So here I am at the end of my mindfulness course and my weekly blog. Our final session is a celebration of all that we have learned and everyone is feeling very grateful and maybe a tiny bit sad that it’s all over. We have all become quite bonded by our experience and it’s good to know that we will have an opportunity to meet up again in the future at our next post course follow up class.
We discuss what each of us has gained from participating in this course and it ranges from some people feeling amazed at how they were at the beginning of the course compared to the end, learning more about how the mind works, moving out of autopilot and being more in the moment to enjoy the time spent with family and the people we love, feeling less worried and anxious, coping better with stressful situations, emotions and people, having more understanding/patience with others and ourselves to more kindness and compassion for ourselves and other people.
As the weeks have passed, people close to me have remarked that I’ve become a bit more sensitive to things. Like when I’m listening to a relative say negative things about someone and ranting on, I can feel myself getting annoyed. I just don’t want to listen to it. When I’m having a silly argument with someone, I get a really heavy feeling in my heart and it makes me feel sad. It’s like someone has suddenly switched me up a gear and my senses are on high alert.
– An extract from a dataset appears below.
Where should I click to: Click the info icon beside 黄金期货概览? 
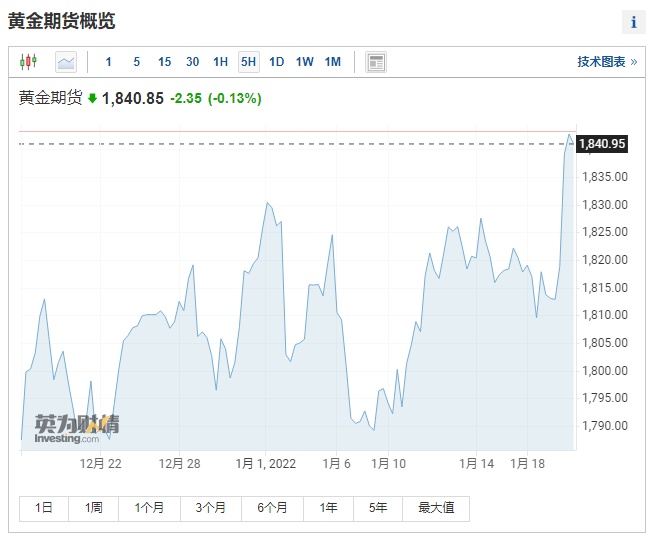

I have a conversation with Julie about this and she reassures me that this is completely normal. Like a lotus flower, I’m opening up to the world. My awareness of physical changes within me has increased which explains the increased ‘gut feelings’ that I’m having. It’s not that I haven’t had these feelings before, I just haven’t noticed. And while I have little tolerance for other’s negativity, it’s because my compassion for others has increased. I now need to take it a step further and have compassion for the people who criticise others. They are also having a hard time and are dealing with it by venting their frustration. Instead of judging them and rolling my eyes, I can use my mindfulness skills to understand whats going on and if needed offer a practical solution or a different view of the world. I need to remember that although I’ve come a long way over the past 8 weeks, the people around me are still the same. I am learning to bring acceptance to that.
There are many positives that I’m taking from this course. It really has been life changing. It has given me the courage to start a new business without worrying what others think. I procrastinate less and just get on with things. I’m able to prioritise my days around my family without feeling resentful. I’m proud that I’ve done something ‘just for me’ that will in fact benefit my friends and family too.
I said at the very beginning of my blog that I am normally quite composed and it’s unlike me to lose it over small nuisances. At the time, I meant that I take things in my stride and my worries were few. So on reflection, I’ll admit that this is not true at all. Of course, things affect me and I worry like everyone else. I’ve realised that I’ve been pushing a lot of feelings into a little black hole which would only have come back to haunt me in the future. It’s like keeping a room clean by stuffing everything into a cupboard – one day that cupboard will burst open and suddenly there’s a big mess to deal with!
My reason for coming on the course was to find a way of managing stress and anxiety that comes up to prevent that happening again in the future. I feel like I have a mindfulness toolbox now that I am starting to use to help me with that, some of the tools I’m getting better at using each day and others will take a bit longer to develop as my awareness continues to grow and deepen. I have covered a lot of ground in two months and I would recommend that learning more about your own mind to understand yourself and others better is a great way to know what’s important to you in life and how to cope and manage better in the busy world around you.
So, I’ve made a promise to myself that from now on I’m going to face things head on. I’m going to live my best life and take time to appreciate all the people and things that I’m grateful for. I’m going to look at life honestly and if I don’t like what I see then I’ll acknowledge these feelings, instead of suppressing them and do what I can to improve what I can and accept the things I can’t. Thank you to all my fellow course members and Julie for their support in creating a safe and warm environment for exploring living life mindfully. I may have finished the course but just like the saying “Today is the first day of the rest of my mindful life!”.